Accomplishing the Impossible
Accomplishing the Impossible
The movie Star Trek II, The Wrath of Khan, opens with the Kobayashi Maru test being administered to an aspiring starship captain. This test is a simulation of an attack on the student's ship, to test the student's responses to the various calamities resulting from the attack. As each difficulty is dealt with, the simulation computer issues a new, even more difficult, problem until it is no longer humanly possible to handle the situation. It was impossible to win the simulation game. And yet one person, James Kirk, had won it. It was impossible, but he did it. How? He hacked into the simulation computer the night before the test and reprogrammed it. He cheated, but he won.
Anything that seems to be impossible is only impossible within the conditions, rules, laws, hypotheses, assumptions, that limit the means that may be taken to accomplish the desired effect. This set of conditions define the paradigm, or “box”, that restricts the mental activity of the potential problem solver - but they are the rules of the game.
Throughout my career I witnessed many (more than a dozen) situations in which the seemingly impossible had been accomplished by innovative scientists. For this to happen, the hypotheses, the rules, assumed for the problem have to be violated. That is, the scientist has to cheat – just as Kirk cheated.
I'll mention just a couple of examples.
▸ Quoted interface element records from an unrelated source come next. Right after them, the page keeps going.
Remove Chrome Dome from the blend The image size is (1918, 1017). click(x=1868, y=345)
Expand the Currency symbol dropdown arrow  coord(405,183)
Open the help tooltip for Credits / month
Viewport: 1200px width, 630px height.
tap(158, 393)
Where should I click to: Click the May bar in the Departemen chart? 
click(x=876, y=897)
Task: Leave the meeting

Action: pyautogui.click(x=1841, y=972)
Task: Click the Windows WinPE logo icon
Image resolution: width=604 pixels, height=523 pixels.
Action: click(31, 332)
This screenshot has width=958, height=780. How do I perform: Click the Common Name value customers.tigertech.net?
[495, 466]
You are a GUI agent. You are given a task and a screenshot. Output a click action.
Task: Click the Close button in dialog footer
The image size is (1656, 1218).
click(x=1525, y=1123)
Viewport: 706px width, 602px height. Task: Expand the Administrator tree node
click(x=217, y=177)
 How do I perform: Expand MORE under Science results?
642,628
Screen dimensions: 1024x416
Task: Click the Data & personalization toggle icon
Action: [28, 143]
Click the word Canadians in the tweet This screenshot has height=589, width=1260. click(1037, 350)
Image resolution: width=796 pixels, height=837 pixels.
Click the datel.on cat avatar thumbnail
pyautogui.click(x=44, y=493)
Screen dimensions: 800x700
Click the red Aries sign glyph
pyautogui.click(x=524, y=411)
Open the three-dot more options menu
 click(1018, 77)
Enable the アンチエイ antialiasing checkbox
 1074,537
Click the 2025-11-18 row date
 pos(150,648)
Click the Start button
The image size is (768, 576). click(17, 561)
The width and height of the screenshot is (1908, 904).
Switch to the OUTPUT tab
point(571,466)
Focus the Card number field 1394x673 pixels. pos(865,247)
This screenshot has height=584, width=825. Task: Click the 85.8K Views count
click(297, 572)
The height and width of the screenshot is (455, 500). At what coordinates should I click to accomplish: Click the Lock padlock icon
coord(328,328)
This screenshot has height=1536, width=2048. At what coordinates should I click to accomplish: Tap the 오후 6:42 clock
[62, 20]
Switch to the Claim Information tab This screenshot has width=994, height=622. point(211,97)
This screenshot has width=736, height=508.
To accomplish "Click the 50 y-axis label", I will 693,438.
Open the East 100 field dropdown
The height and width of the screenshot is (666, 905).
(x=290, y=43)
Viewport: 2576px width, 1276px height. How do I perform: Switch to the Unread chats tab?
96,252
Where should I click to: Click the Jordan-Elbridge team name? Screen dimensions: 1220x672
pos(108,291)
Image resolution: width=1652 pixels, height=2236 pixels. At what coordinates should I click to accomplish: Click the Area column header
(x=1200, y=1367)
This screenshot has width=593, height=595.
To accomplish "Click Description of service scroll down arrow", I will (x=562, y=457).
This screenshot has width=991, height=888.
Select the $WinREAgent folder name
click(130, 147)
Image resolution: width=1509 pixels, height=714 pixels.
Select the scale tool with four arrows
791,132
This one the reader can identify with. Suppose you had never before seen an airplane, but now found yourself standing near a huge military cargo plane being loaded with tanks weighing hundreds of tons. Then someone says, “Now we're going to make this monster fly in the air”. Observing that air is so tenuous that you're hardly aware of it, you would think that he was insane. It seems impossible but it takes off and flies.
The second example is Dr. Whitcomb's invention of the “supercritical wing”. A highly respected theoretician had published a paper proving the nonexistence of isentropic supersonic flow. To a fluid flow scientist, logic seems to dictate that once a flow becomes supersonic, it can revert to subsonic only through a shock wave, which by its nature is nonisentropic. However, Whitcomb invented an airfoil on which the surface flow became supersonic and returned to subsonic isentropically. The hypotheses of the theory had been violated because they didn't account for the effect of the local airfoil surface angle relative to the surface flow direction.